**Given data:**
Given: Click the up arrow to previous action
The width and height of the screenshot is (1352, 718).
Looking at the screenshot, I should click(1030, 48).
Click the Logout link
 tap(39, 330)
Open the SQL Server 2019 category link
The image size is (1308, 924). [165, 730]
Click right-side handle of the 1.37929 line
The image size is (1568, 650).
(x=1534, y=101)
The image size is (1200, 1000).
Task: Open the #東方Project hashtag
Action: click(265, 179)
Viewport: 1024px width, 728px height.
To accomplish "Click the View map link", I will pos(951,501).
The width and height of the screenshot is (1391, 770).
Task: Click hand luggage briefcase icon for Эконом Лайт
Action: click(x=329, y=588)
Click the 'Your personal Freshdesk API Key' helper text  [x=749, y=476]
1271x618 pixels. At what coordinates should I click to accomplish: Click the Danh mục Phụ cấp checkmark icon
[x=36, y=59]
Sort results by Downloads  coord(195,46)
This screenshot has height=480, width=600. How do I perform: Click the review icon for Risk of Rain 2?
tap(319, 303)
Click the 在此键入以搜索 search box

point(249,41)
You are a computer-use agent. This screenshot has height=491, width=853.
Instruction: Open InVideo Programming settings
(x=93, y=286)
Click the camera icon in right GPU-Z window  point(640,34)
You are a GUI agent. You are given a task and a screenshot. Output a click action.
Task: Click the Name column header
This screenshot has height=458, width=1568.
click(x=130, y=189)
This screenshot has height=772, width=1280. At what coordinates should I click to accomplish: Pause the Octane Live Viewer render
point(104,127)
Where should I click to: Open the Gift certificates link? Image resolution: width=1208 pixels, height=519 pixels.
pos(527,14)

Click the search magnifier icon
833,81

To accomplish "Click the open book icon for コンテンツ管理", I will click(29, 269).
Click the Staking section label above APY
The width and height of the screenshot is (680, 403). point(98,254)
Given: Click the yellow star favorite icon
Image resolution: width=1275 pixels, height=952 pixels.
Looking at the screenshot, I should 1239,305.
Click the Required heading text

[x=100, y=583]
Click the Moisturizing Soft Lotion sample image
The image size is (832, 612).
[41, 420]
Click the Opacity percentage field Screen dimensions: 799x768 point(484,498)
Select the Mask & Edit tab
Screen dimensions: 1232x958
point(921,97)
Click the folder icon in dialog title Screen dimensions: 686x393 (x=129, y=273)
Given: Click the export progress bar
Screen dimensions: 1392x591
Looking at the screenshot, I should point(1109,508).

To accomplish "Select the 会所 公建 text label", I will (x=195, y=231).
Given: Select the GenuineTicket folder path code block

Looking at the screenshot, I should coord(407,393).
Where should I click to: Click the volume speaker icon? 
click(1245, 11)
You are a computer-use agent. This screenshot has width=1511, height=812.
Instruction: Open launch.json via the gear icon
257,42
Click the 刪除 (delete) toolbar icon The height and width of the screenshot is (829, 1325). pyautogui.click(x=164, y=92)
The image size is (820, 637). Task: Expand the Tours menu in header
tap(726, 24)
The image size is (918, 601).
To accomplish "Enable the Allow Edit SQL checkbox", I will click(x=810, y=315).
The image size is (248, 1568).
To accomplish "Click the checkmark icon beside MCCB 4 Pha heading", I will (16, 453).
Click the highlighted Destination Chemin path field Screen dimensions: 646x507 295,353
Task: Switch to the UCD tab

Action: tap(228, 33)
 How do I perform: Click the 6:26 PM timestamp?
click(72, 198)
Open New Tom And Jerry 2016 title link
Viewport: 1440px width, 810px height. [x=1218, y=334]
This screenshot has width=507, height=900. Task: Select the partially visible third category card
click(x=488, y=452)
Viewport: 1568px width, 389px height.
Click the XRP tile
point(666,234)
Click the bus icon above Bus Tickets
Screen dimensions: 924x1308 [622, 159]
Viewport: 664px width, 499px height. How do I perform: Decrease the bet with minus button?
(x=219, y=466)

**What to work on:** Reproduce the records exactly as they appear.

**Task answer:**
Given: Click the up arrow to previous action
The width and height of the screenshot is (1352, 718).
Looking at the screenshot, I should click(1030, 48).
Click the Logout link
 tap(39, 330)
Open the SQL Server 2019 category link
The image size is (1308, 924). [165, 730]
Click right-side handle of the 1.37929 line
The image size is (1568, 650).
(x=1534, y=101)
The image size is (1200, 1000).
Task: Open the #東方Project hashtag
Action: click(265, 179)
Viewport: 1024px width, 728px height.
To accomplish "Click the View map link", I will pos(951,501).
The width and height of the screenshot is (1391, 770).
Task: Click hand luggage briefcase icon for Эконом Лайт
Action: click(x=329, y=588)
Click the 'Your personal Freshdesk API Key' helper text  [x=749, y=476]
1271x618 pixels. At what coordinates should I click to accomplish: Click the Danh mục Phụ cấp checkmark icon
[x=36, y=59]
Sort results by Downloads  coord(195,46)
This screenshot has height=480, width=600. How do I perform: Click the review icon for Risk of Rain 2?
tap(319, 303)
Click the 在此键入以搜索 search box

point(249,41)
You are a computer-use agent. This screenshot has height=491, width=853.
Instruction: Open InVideo Programming settings
(x=93, y=286)
Click the camera icon in right GPU-Z window  point(640,34)
You are a GUI agent. You are given a task and a screenshot. Output a click action.
Task: Click the Name column header
This screenshot has height=458, width=1568.
click(x=130, y=189)
This screenshot has height=772, width=1280. At what coordinates should I click to accomplish: Pause the Octane Live Viewer render
point(104,127)
Where should I click to: Open the Gift certificates link? Image resolution: width=1208 pixels, height=519 pixels.
pos(527,14)

Click the search magnifier icon
833,81

To accomplish "Click the open book icon for コンテンツ管理", I will click(29, 269).
Click the Staking section label above APY
The width and height of the screenshot is (680, 403). point(98,254)
Given: Click the yellow star favorite icon
Image resolution: width=1275 pixels, height=952 pixels.
Looking at the screenshot, I should 1239,305.
Click the Required heading text

[x=100, y=583]
Click the Moisturizing Soft Lotion sample image
The image size is (832, 612).
[41, 420]
Click the Opacity percentage field Screen dimensions: 799x768 point(484,498)
Select the Mask & Edit tab
Screen dimensions: 1232x958
point(921,97)
Click the folder icon in dialog title Screen dimensions: 686x393 (x=129, y=273)
Given: Click the export progress bar
Screen dimensions: 1392x591
Looking at the screenshot, I should point(1109,508).

To accomplish "Select the 会所 公建 text label", I will (x=195, y=231).
Given: Select the GenuineTicket folder path code block

Looking at the screenshot, I should coord(407,393).
Where should I click to: Click the volume speaker icon? 
click(1245, 11)
You are a computer-use agent. This screenshot has width=1511, height=812.
Instruction: Open launch.json via the gear icon
257,42
Click the 刪除 (delete) toolbar icon The height and width of the screenshot is (829, 1325). pyautogui.click(x=164, y=92)
The image size is (820, 637). Task: Expand the Tours menu in header
tap(726, 24)
The image size is (918, 601).
To accomplish "Enable the Allow Edit SQL checkbox", I will click(x=810, y=315).
The image size is (248, 1568).
To accomplish "Click the checkmark icon beside MCCB 4 Pha heading", I will (16, 453).
Click the highlighted Destination Chemin path field Screen dimensions: 646x507 295,353
Task: Switch to the UCD tab

Action: tap(228, 33)
 How do I perform: Click the 6:26 PM timestamp?
click(72, 198)
Open New Tom And Jerry 2016 title link
Viewport: 1440px width, 810px height. [x=1218, y=334]
This screenshot has width=507, height=900. Task: Select the partially visible third category card
click(x=488, y=452)
Viewport: 1568px width, 389px height.
Click the XRP tile
point(666,234)
Click the bus icon above Bus Tickets
Screen dimensions: 924x1308 [622, 159]
Viewport: 664px width, 499px height. How do I perform: Decrease the bet with minus button?
(x=219, y=466)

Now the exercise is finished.